TASK DESCRIPTION
Copy, with no pictures, the line that contains "Task: Click the" and each line after it down to the end of the entries below, exactly.

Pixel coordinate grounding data
=== Begin Enclosure ===
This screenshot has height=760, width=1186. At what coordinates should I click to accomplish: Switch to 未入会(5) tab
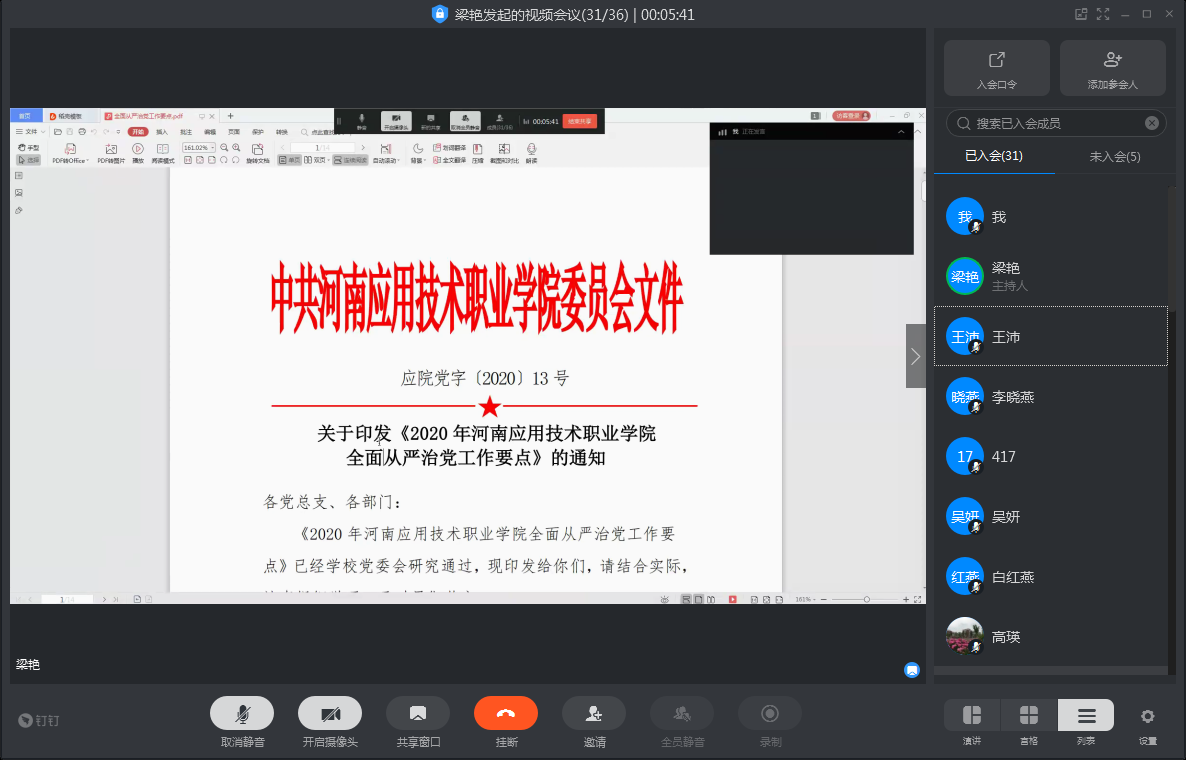coord(1114,156)
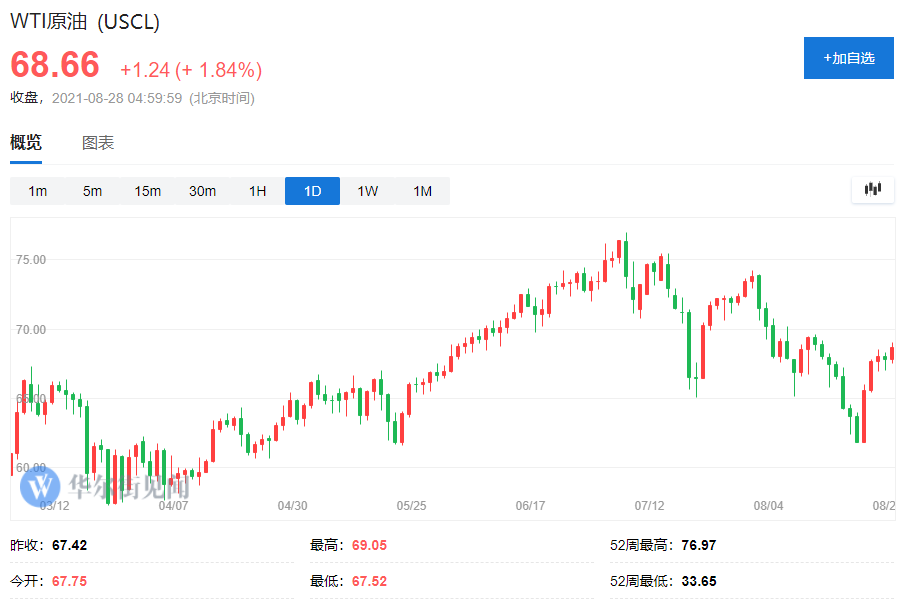Click the WTI原油 (USCL) title
This screenshot has height=601, width=902.
(85, 22)
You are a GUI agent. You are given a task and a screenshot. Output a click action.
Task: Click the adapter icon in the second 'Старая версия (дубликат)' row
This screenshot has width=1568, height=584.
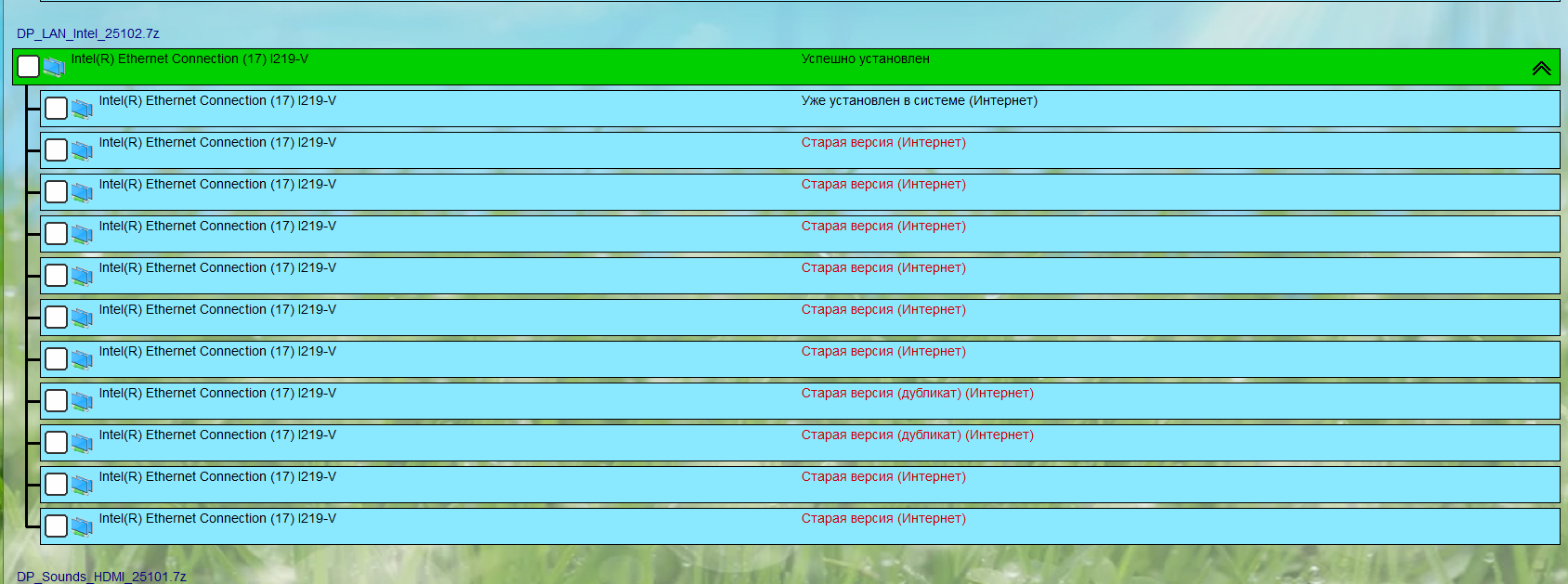82,443
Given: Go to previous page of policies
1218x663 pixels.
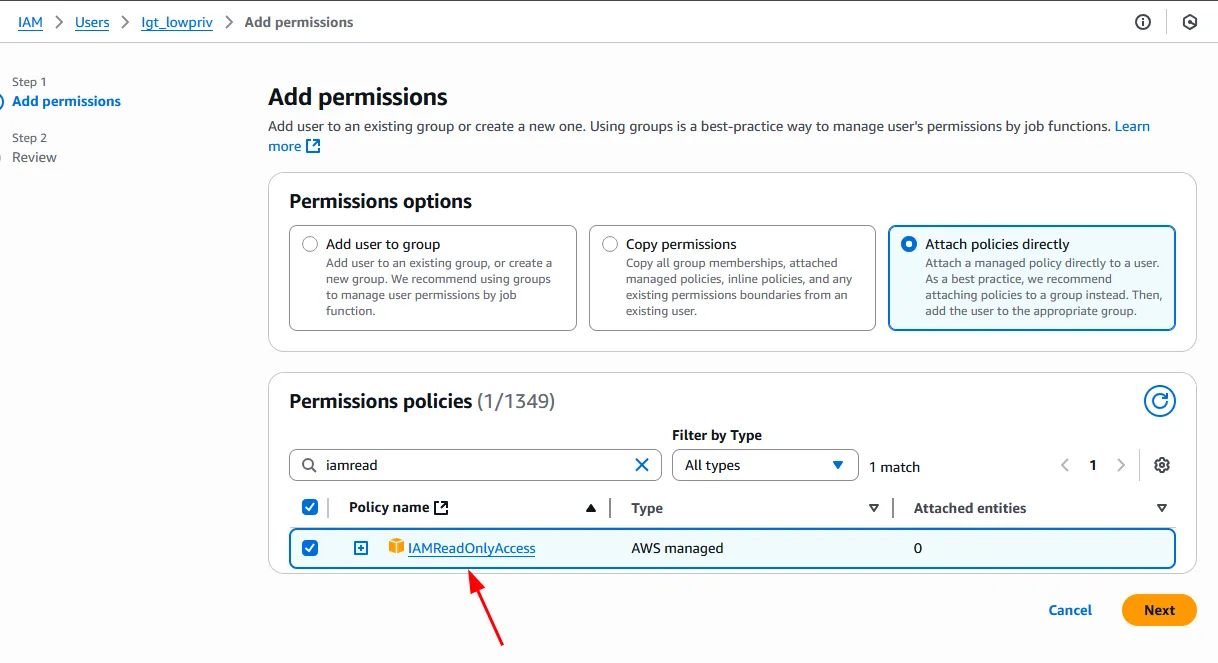Looking at the screenshot, I should (x=1065, y=465).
=== End Enclosure ===
EXERCISE SOLUTION
Task: Click the adapter icon in the second 'Старая версия (дубликат)' row
This screenshot has width=1568, height=584.
82,443
Given: Go to previous page of policies
1218x663 pixels.
Looking at the screenshot, I should (x=1065, y=465).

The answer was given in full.